Saturday. Weekends are noticeably quieter now than the week because much has been happening on the corner building site. First a red machine came to help the yellow machine, and the base was dug down below street level until a lorry could disappear down there. A fortnight ago, a concrete platform had risen back to street level. Now girders are visible for what will be the base of the first floor. Probably right at the end of the 150-year office-block era, another office block.
Friday. Oh yes. The pressing question of funding sources for robot-insect spy/assassin research & development. Almost forgot.
Thursday. With an adorably sweet note, the US hackers' conference tells government spies they feel hurt. Not so kissy now.
Wednesday. Atmospheric little tune with the funny double brand.
Tuesday. Start reading old Vance Packard book on the tram and metro.
Monday. 2nd lesson with new student out in Obuda.
Sunday. How to handle lions and cheetahs if you're very outdoorsy.
Saturday. A form of WiFi, cunningly renamed WiVi, is going to be used to watch people through walls. What fun they have in store for us.
Sunshine, a few brief storms. German railways will speak inside your head.
Six of the eight small pots now have three to thirteen little green shoots in each. The big flower pot is a riot of small green dots. Religious fundamentalism could soon be treated as a mental illness? Unsettling article in several ways. Meanwhile a lovely late lunch with Marion & Paul, where I babble on about
story, new to me as of yesterday.
About a week ago another Hungarian ex-girlfriend pops back onto the radar screen, indirectly contacting me online through some network because she wants to be chums again. Funny how pretty girls never say sorry - at least not in this country. It's either that they think getting back in touch is the apology, or more likely they have no sense they did anything impolite or wrong in the first place. Sweet in a way.
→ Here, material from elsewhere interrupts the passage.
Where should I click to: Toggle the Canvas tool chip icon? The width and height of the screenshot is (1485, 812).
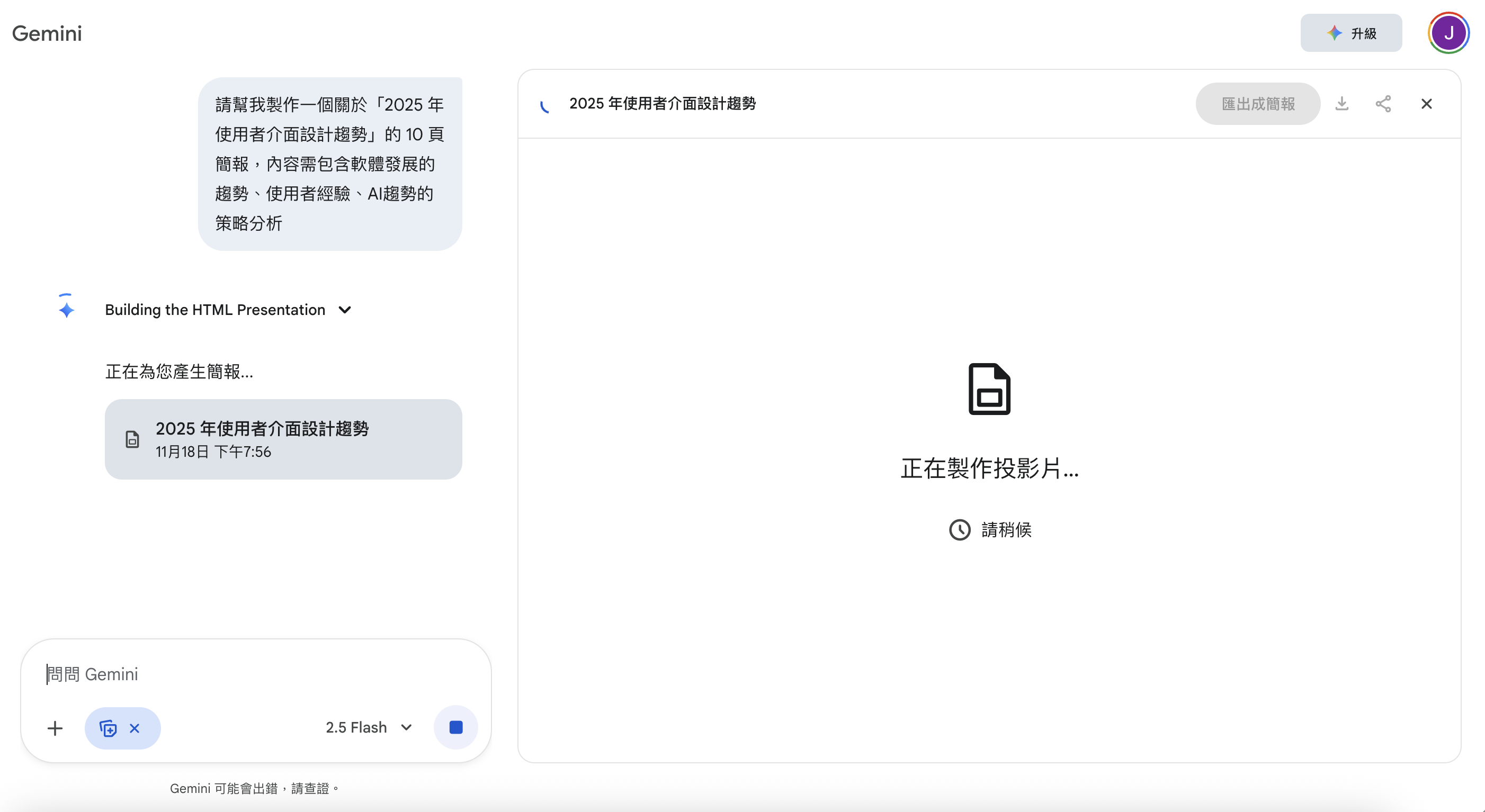click(x=108, y=728)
Meanwhile, Star Wars rewritten in iambic pentameter. " - True it is / That these are not the droids for which thou search'st." Doesn't get much more pomo than this.
Tuesday. Back at the Red Cross centre interpreting for Rosemary. I am incredibly nervous for R, but the first-aid exam is quick and R passes. Afterwards we have an afternoon of sandwiches, caffeine, cakes, and drunken merriment.
Monday. Balint admires my coffee-ice-cream-coloured chair. Demonstrations in Turkey have slipped out of the world news limelight.